Incensed, he decides to take the Palace back for the Aztecs. He is approached by a local, outside. "Do I want an official tour?", he says disdainfully, preparing to storm the place, "what the fuck is that?". He banters with the guard on the gate, but gets no further. By now, anyway, his misanthropy knows no bounds, so what does he do? He drinks lots more, he reminisces about a dead girlfriend and the centrality of death in the Mexican character, and goes out at night looking for fresh corpses. When he finds some, he takes photos. By now I am thinking this is surely one of the oddest bits of TV I've ever come across. Back in the daylight, pissed, he wanders into a church, lights up, and starts rambling about Dracula.
Mexico, he tells us, has dreamt up a unique cocktail of death-fascination, where the pre-Spanish culture of death worship has combined with the Christian concept of mortality. He asks a priest about it, making sure he mentions Christians ripping the hearts from still-living children in the process. Yet Aztec magic still holds sway, and as Pierre decides he wants to climb a mountain to find the resting place of Moctezuma, he realises that he had better have his soul cleansed first. He buys some dried hummingbirds, for starters. It will ward off curses, apparently.

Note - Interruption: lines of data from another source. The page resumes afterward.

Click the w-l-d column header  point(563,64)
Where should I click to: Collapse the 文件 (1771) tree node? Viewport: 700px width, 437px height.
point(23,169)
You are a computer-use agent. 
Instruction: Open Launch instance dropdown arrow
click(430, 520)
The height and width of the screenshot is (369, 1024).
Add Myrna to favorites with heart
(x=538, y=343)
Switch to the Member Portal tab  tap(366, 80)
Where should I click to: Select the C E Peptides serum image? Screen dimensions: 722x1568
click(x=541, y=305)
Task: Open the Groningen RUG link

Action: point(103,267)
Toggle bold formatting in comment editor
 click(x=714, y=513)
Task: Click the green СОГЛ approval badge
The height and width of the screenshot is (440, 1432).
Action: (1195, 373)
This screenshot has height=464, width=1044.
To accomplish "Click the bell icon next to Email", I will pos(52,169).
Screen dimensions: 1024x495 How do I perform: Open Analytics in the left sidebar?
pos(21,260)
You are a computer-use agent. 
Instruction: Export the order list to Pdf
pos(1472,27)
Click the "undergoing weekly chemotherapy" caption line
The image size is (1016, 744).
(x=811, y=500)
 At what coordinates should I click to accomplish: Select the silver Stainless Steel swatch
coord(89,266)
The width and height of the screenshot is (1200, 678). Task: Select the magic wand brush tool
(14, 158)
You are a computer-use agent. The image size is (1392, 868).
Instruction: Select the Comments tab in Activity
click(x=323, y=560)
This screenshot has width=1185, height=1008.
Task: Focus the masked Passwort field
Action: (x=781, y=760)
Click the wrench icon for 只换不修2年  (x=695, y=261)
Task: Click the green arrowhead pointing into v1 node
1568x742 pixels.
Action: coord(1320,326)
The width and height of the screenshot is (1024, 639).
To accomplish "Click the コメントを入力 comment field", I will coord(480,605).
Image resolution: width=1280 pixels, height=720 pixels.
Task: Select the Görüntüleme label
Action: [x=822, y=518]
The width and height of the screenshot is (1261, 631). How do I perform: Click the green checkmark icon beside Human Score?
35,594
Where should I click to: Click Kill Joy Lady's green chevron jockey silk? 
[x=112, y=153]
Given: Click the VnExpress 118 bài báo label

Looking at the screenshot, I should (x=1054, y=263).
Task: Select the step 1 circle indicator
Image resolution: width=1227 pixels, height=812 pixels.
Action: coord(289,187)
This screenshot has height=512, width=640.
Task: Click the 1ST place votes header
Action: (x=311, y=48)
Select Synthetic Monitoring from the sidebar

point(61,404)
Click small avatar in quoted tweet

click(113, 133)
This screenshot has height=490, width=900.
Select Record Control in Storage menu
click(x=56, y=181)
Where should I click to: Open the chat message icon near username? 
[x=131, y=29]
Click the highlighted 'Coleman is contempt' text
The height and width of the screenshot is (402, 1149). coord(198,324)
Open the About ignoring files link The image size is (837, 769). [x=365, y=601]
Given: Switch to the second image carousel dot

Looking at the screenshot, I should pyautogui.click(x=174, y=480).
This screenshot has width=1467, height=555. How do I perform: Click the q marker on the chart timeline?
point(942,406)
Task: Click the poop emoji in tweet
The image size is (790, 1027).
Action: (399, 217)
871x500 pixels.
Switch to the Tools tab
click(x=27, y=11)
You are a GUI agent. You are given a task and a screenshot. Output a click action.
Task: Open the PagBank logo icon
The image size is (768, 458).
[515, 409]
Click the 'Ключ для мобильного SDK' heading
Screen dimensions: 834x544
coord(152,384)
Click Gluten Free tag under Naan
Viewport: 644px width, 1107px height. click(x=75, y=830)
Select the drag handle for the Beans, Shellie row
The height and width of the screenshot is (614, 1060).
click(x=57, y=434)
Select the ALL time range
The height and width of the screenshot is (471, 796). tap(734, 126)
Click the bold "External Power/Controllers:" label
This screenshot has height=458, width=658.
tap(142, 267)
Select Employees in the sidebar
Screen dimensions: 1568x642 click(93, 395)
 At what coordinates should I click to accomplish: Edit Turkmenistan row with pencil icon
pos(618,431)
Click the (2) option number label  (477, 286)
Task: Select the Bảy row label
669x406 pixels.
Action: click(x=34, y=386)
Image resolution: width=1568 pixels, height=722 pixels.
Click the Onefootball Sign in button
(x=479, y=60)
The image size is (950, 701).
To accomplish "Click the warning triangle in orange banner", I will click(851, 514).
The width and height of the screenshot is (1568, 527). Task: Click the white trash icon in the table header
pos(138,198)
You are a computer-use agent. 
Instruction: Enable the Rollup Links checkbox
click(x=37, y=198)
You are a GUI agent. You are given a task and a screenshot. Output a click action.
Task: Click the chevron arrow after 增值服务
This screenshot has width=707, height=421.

The Sierra Madras mountains are his destination, a magical realm, and he starts his climb, intent on finding spirits, "secrets from the past", living remnants of the Aztec world, and gold. Most people, as he climbs, are too frightened to talk of the spirits. Pierre has been here before, actually, and he seems scared too - after all, he points out, "the last time I left this valley, many years ago, my life went hurtling into a downward spiral from which I've only just recovered". He keeps climbing anyway.
But, just in case, he sacrifices a couple of chickens first. By the time's that done, he's "as clean as a whistle", he says, "a poet". And he needs to be cleansed. "There are many things that happen to you, physically and emotionally", he says, "which leave a smudge". The bit where the first chicken is beheaded - with kitchen scissors - is horrifying. And after all that, standing in the swirling mist, Pierre is still too scared to climb the mountain. So he gets absolutely slaughtered again, then turns back: the gonzo journo who turns back! Give him another beer and he'll do it, I was shouting.
For all that, an exhilarating programme.